Consistent perturbations in an imperfect fluid
Ignacy Sawicki, Ippocratis D. Saltas, Luca Amendola, Martin Kunz
TL;DR
This work develops a fluid-based framework to analyze linear cosmological perturbations in broad scalar-field dark-energy theories whose energy-momentum tensors are imperfect fluids due to second-derivative terms. By decomposing the EMT covariantly into fluid variables and deriving two closure relations from the underlying degrees of freedom, the authors show that hydrodynamics does not generally apply and introduce a general parameterisation of closures that captures k-essence and higher-derivative effects. A key result is the identification of a new transition scale $k_T$ that separates perfect- and imperfect-fluid regimes, with the Jeans scale governed by the physical sound speed $c_s^2$ and the anisotropic stress playing a crucial role in small-scale dynamics. The worked example of non-minimally coupled k-essence demonstrates how second-derivative terms modify perturbation evolution, alter the lensing potential, and produce scale-dependent growth, providing a framework applicable to broader Horndeski-type theories and guiding observational tests of dark-energy models.
Abstract
We present a new prescription for analysing cosmological perturbations in a more-general class of scalar-field dark-energy models where the energy-momentum tensor has an imperfect-fluid form.
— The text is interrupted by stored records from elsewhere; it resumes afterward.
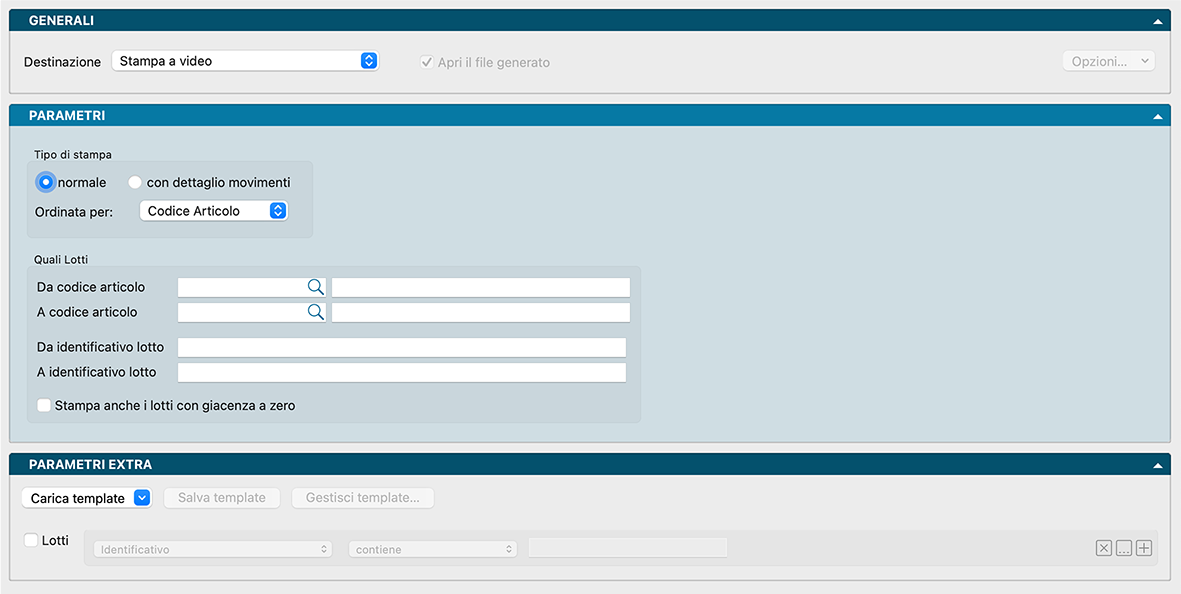Tick the Lotti checkbox
Screen dimensions: 1181x594
(x=31, y=540)
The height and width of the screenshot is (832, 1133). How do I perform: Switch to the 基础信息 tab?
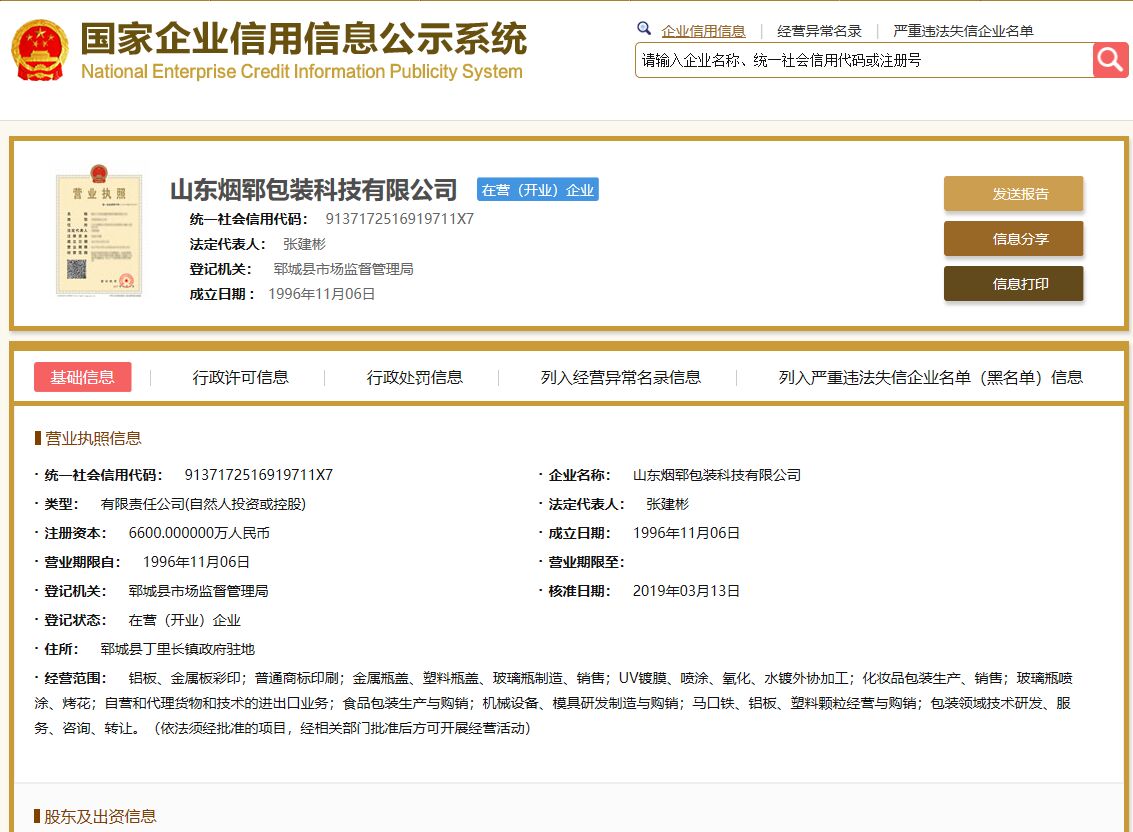pyautogui.click(x=83, y=377)
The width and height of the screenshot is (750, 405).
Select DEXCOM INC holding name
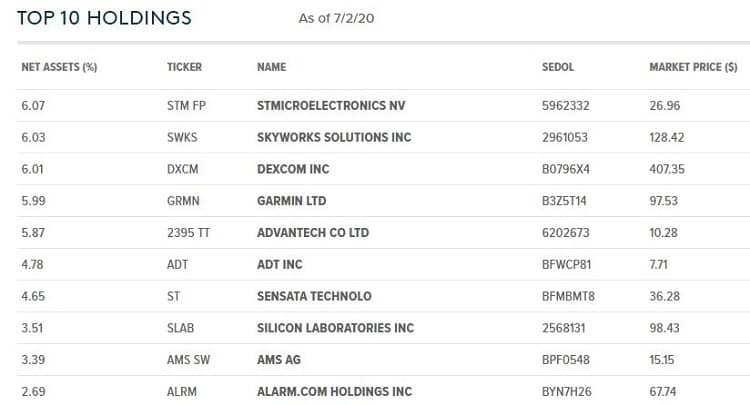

This class includes Brans-Dicke models, f(R) gravity, theories with kinetic gravity braiding and generalised galileons. We employ the intuitive language of fluids, allowing us to explicitly maintain a dependence on physical and potentially measurable properties. We demonstrate that hydrodynamics is not always a valid description for describing cosmological perturbations in general scalar-field theories and present a consistent alternative that nonetheless utilises the fluid language. We apply this approach explicitly to a worked example: k-essence non-minimally coupled to gravity. This is the simplest case which captures the essential new features of these imperfect-fluid models. We demonstrate the generic existence of a new scale separating regimes where the fluid is perfect and imperfect. We obtain the equations for the evolution of dark-energy density perturbations in both these regimes. The model also features two other known scales: the Compton scale related to the breaking of shift symmetry and the Jeans scale which we show is determined by the speed of propagation of small scalar-field perturbations, i.e. causality, as opposed to the frequently used definition of the ratio of the pressure and energy-density perturbations.